How do you get past reticle limits? Split into multiple dies… maybe?

When designing an integrated circuit, you are attempting to fit as much complexity as possible within your budget of space, power, and so forth. One harsh limitation for GPUs is that, while your workloads could theoretically benefit from more and more processing units, the number of usable chips from a batch shrinks as designs grow, and the reticle limit of a fab’s manufacturing node is basically a brick wall.

What’s one way around it? Split your design across multiple dies!

NVIDIA published a research paper discussing just that. In their diagram, they show two examples. In the first diagram, the GPU is a single, typical die that’s surrounded by four stacks of HBM, like GP100; the second configuration breaks the GPU into five dies, four GPU modules and an I/O controller, with each GPU module attached to a pair of HBM stacks.

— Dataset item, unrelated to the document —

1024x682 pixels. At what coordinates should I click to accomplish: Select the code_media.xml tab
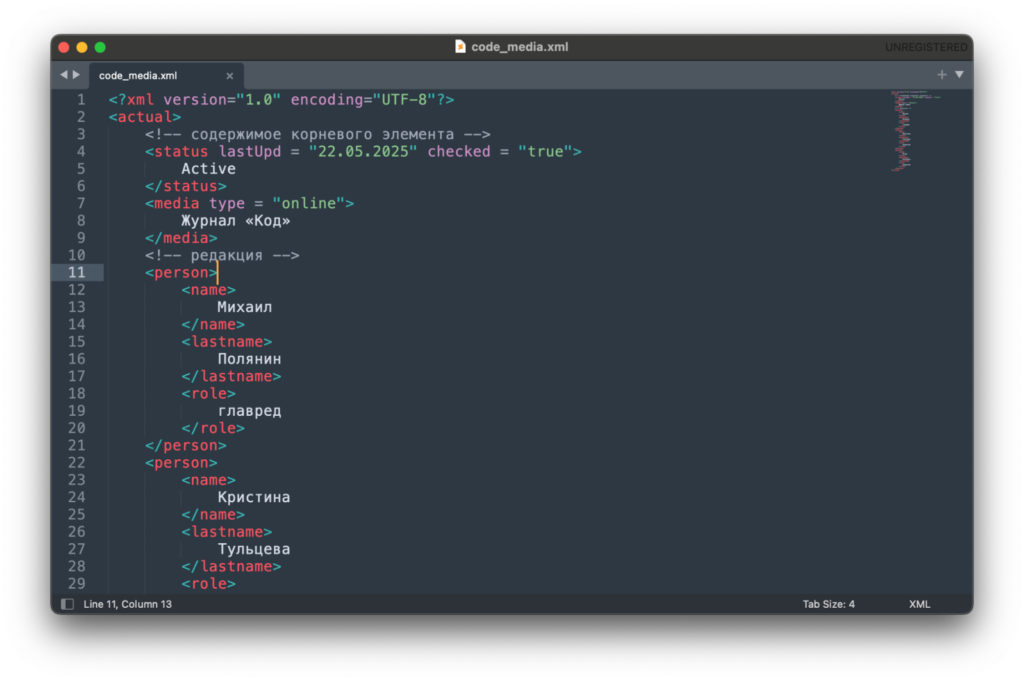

NVIDIA ran simulations to determine how this chip would perform, and, in various workloads, they found that it out-performed the largest possible single-chip GPU by about 45.5%. They scaled up the single-chip design until it had the same amount of compute units as the multi-die design, even though this wouldn’t work in the real world because no fab could actual lithograph it. Regardless, that hypothetical, impossible design was only ~10% faster than the actually-possible multi-chip one, showing that the overhead of splitting the design is only around that much, according to their simulation. It was also faster than the multi-card equivalent by 26.8%.

While NVIDIA’s simulations, run on 48 different benchmarks, have accounted for this, I still can’t visualize how this would work in an automated way. I don’t know how the design would automatically account for fetching data that’s associated with other GPU modules, as this would probably be a huge stall. That said, they spent quite a bit of time discussing how much bandwidth is required within the package, and figures of 768 GB/s to 3TB/s were mentioned, so it’s possible that it’s just the same tricks as fetching from global memory. The paper touches on the topic several times, but I didn’t really see anything explicit about what they were doing.

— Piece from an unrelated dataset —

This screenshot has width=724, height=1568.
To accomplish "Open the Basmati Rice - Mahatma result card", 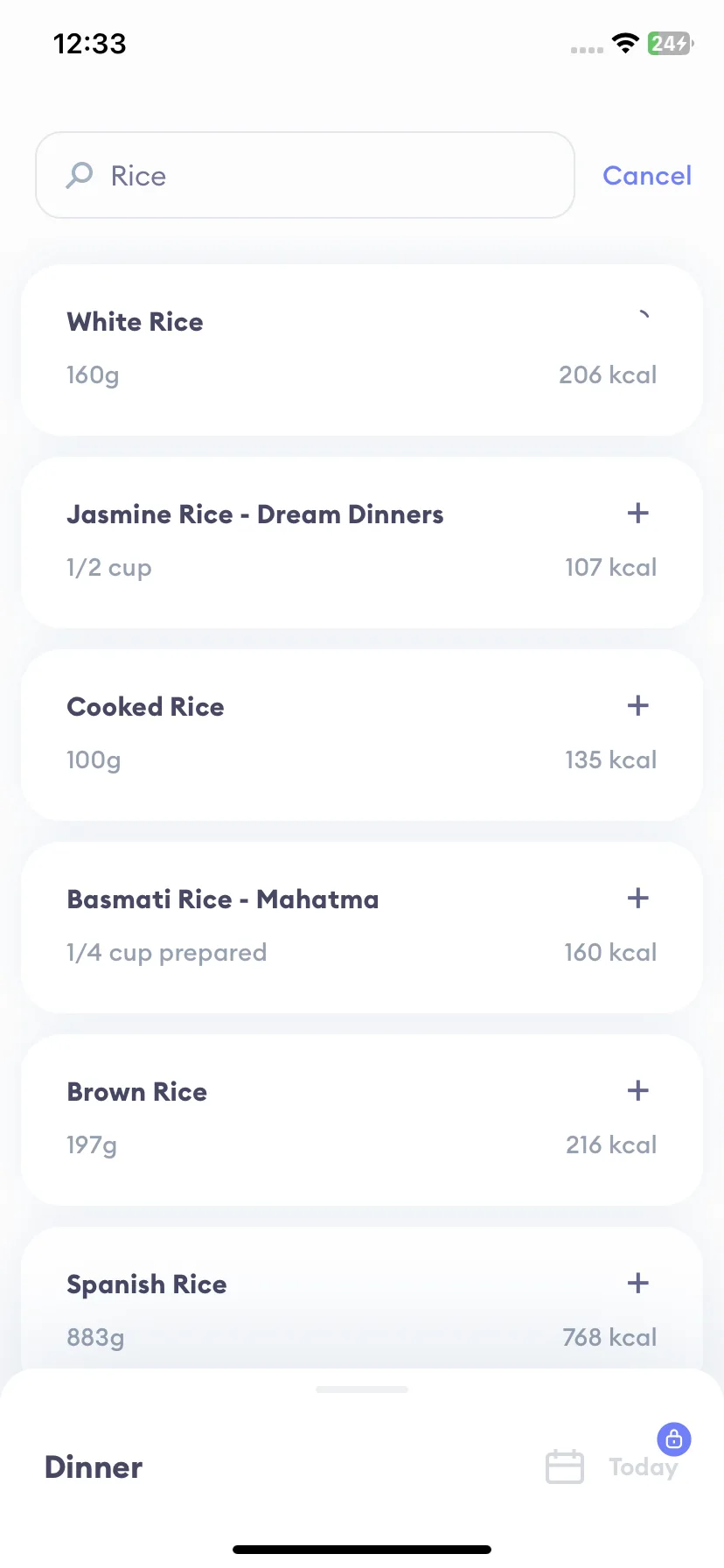I will click(362, 928).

If you’ve been following the site over the last couple of months, you’ll note that this is basically the same as AMD is doing with Threadripper and EPYC. The main difference is that CPU cores are isolated, so sharing data between them is explicit. In fact, when that product was announced, I thought, “Huh, that would be cool for GPUs. I wonder if it’s possible, or if it would just end up being Crossfire / SLI.”

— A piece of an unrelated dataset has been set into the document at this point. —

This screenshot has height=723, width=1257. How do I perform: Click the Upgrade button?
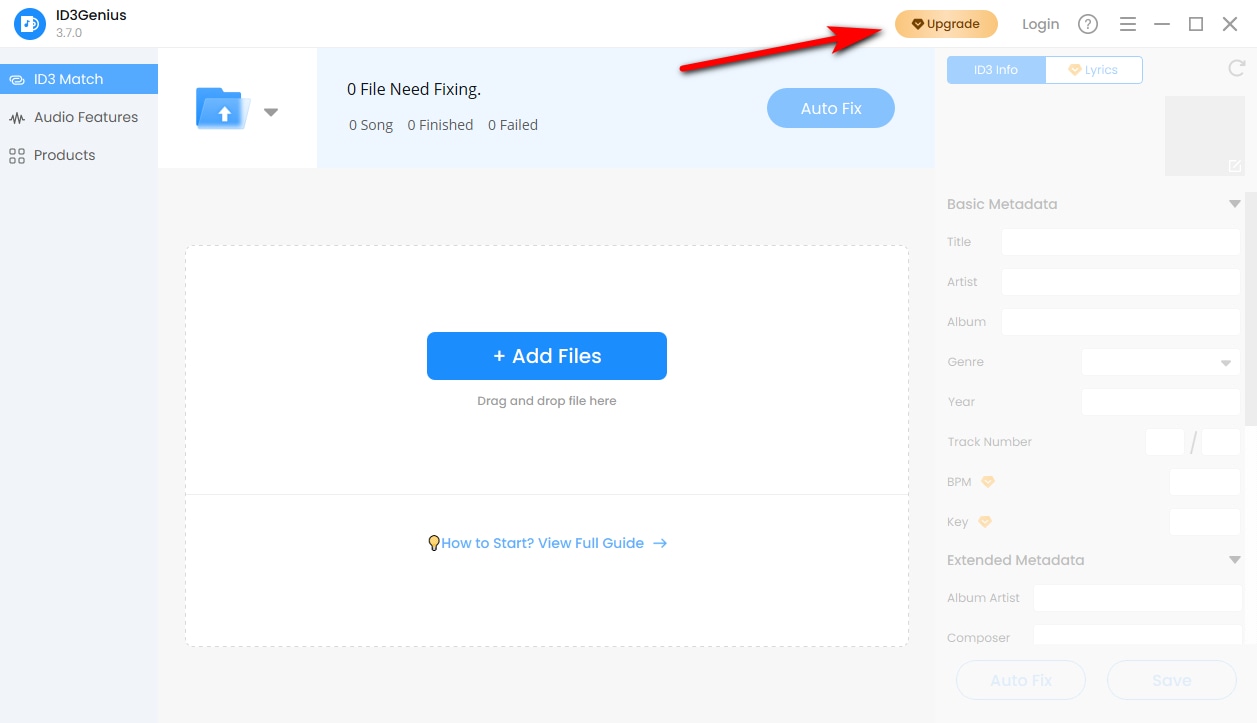946,24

Apparently not? It should be possible?

I should note that I doubt this will be relevant for consumers. The GPU is the most expensive part of a graphics card. While the thought of four GP102-level chips working together sounds great for 4K (which is 4x1080p in resolution) gaming, quadrupling the expensive part sounds like a giant price-tag. That said, the market of GP100 (and the upcoming GV100) would pay five-plus digits for the absolute fastest compute device for deep-learning, scientific research, and so forth.

The only way I could see this working for gamers is if NVIDIA finds the sweet-spot for performance-to-yield (for a given node and time) and they scale their product stack with multiples of that. In that case, it might be cost-advantageous to hit some level of performance, versus trying to do it with a single, giant chip.

This is just my speculation, however. It’ll be interesting to see where this goes, whenever it does.